This is a concern we have to balance with that of commercialisation of archetypes.
I don't think you want to stop "commercialisation of archetypes" just the percieved risk of somebody "locking up design space" am I right? ("Locking of design space" is very hard to do using copyright, but in some cases possible with patents. I think we agree that an archetype would be very hard to get a solid patent on though...). //Erik Sundvall
There are legal unknowns here, but I think our conclusions are similar:
- CC-BY-SA seems only to potentially address non-patent based attempts to lock out people from a particular archetype, and this would be very hard to do anyway, even with CC-BY
- the need to include the waiver down a chain of licensed artefacts seems to complicate things unnecessarily compared to using CC-BY
I think we will need a waver with CC-BY describing when attribution is not necessary.
I am aware of having too little legal knowledge in this area. I am pursuing a RFI to the Creative Commons organisation to clarify the waiver question.
(The text above was later somewhat edited by Erik and Heather, use diff to see changes)
The Problem of Attribution
(after discussions with Sam and Erik)
There is a worry that the BY part of CC-BY-anything requires attribution that might be practically speaking to onerous in some cases to actually do.
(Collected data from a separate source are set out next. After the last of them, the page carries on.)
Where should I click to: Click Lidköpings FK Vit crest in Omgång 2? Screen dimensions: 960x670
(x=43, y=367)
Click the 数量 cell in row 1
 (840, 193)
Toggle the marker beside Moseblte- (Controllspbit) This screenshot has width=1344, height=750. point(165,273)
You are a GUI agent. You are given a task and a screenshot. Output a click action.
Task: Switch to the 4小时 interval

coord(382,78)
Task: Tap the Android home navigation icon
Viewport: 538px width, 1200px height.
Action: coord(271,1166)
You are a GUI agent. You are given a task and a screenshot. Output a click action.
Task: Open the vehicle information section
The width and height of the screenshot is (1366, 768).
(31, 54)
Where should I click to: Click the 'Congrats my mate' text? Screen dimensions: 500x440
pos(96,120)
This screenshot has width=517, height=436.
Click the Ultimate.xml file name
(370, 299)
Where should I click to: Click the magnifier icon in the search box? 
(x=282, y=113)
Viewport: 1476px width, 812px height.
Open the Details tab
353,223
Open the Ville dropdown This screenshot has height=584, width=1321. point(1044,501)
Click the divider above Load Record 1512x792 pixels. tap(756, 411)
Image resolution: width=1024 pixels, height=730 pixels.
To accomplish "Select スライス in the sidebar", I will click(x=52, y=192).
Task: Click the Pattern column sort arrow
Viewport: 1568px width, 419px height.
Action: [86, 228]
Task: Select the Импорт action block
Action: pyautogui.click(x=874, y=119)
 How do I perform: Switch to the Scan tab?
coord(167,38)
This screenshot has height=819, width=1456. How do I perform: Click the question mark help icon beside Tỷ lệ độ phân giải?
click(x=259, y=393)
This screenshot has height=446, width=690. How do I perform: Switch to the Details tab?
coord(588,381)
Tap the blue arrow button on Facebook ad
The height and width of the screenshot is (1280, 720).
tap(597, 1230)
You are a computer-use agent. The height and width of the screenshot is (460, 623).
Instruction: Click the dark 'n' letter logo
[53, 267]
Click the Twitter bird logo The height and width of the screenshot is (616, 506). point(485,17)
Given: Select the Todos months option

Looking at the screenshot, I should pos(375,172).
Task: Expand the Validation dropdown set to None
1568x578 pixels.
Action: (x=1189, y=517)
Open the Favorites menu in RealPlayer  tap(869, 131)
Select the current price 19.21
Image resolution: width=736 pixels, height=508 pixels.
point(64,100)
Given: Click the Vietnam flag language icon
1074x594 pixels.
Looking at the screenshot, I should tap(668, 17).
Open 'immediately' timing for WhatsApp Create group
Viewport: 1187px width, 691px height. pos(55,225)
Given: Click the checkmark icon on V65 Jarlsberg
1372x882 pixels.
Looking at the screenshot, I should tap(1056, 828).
For example, an HTML rendering of a template in a real system, where the template is derived from 30 archetypes - does the HTML form have to include attribution of those 30 archetypes, as the CC-BY would imply? It appears that as long as the original licensor specifies an acceptable means of attribution, e.g. a single URL in small print on an application startup screen, then there will be no problem.
Erik notes that the problem of having to create giant accumulating attributions was one reason for the BSD 4-part license turning into the BSD 3-part license in use today .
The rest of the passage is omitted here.